What the task requires → The line containing "Given: Select the", and every line after it to the end of the listing, should be repeated exactly; the pictures should not.

Provided records →
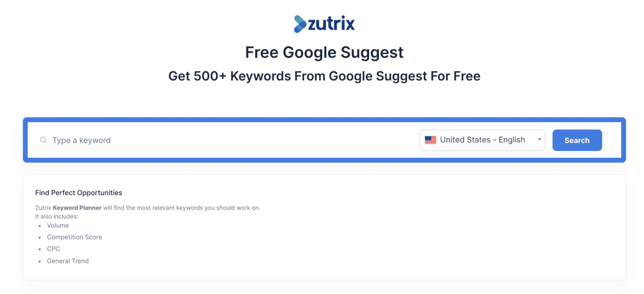Click the "It also includes:" text line
The image size is (644, 294).
click(56, 216)
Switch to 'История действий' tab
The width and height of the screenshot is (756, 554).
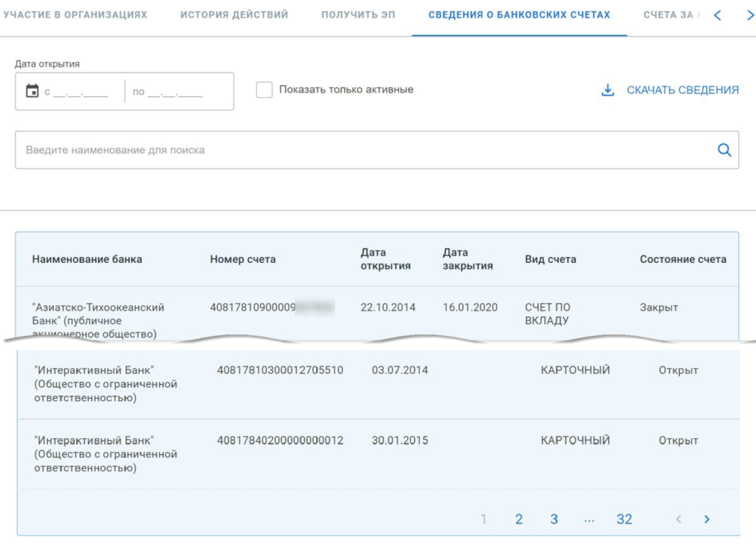tap(234, 15)

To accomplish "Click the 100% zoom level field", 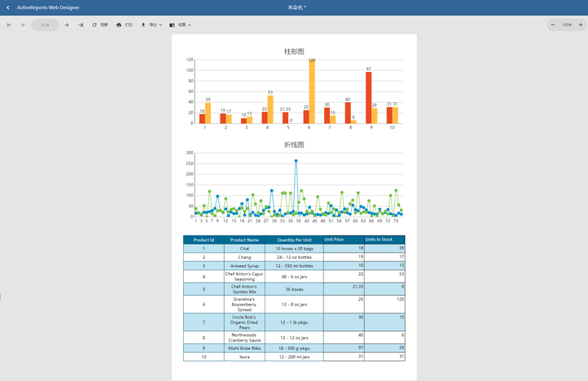I will (x=567, y=25).
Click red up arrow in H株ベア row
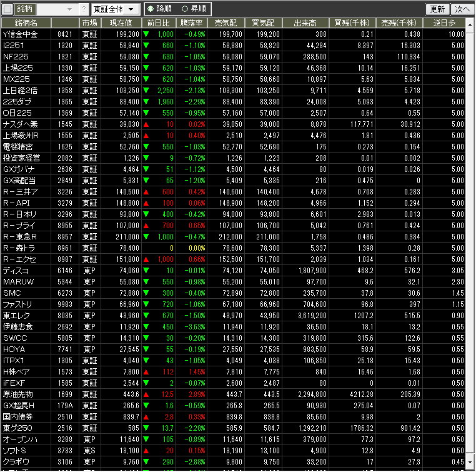Screen dimensions: 476x472 pos(146,372)
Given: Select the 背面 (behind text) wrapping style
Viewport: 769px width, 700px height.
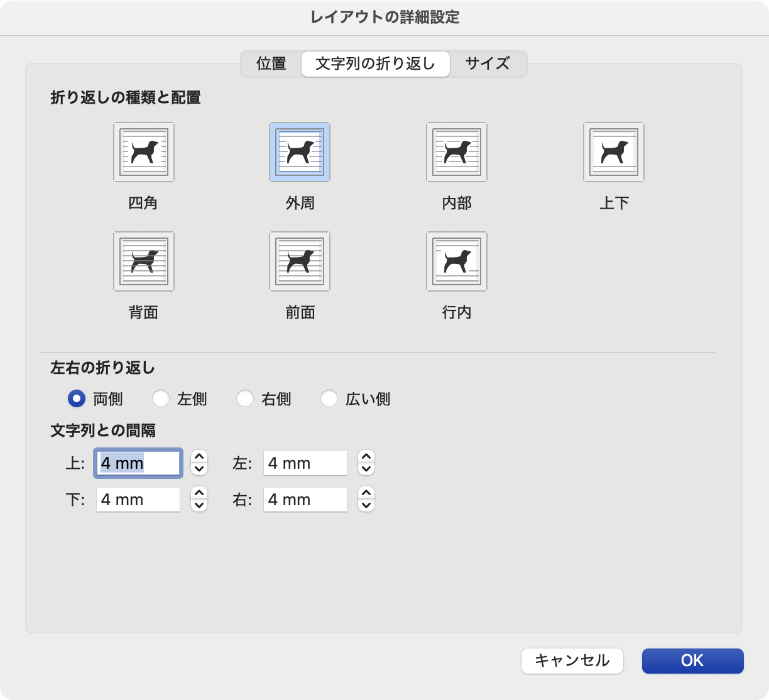Looking at the screenshot, I should pos(143,261).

Problem solution →
Given: Select the 背面 (behind text) wrapping style
Viewport: 769px width, 700px height.
Looking at the screenshot, I should pos(143,261).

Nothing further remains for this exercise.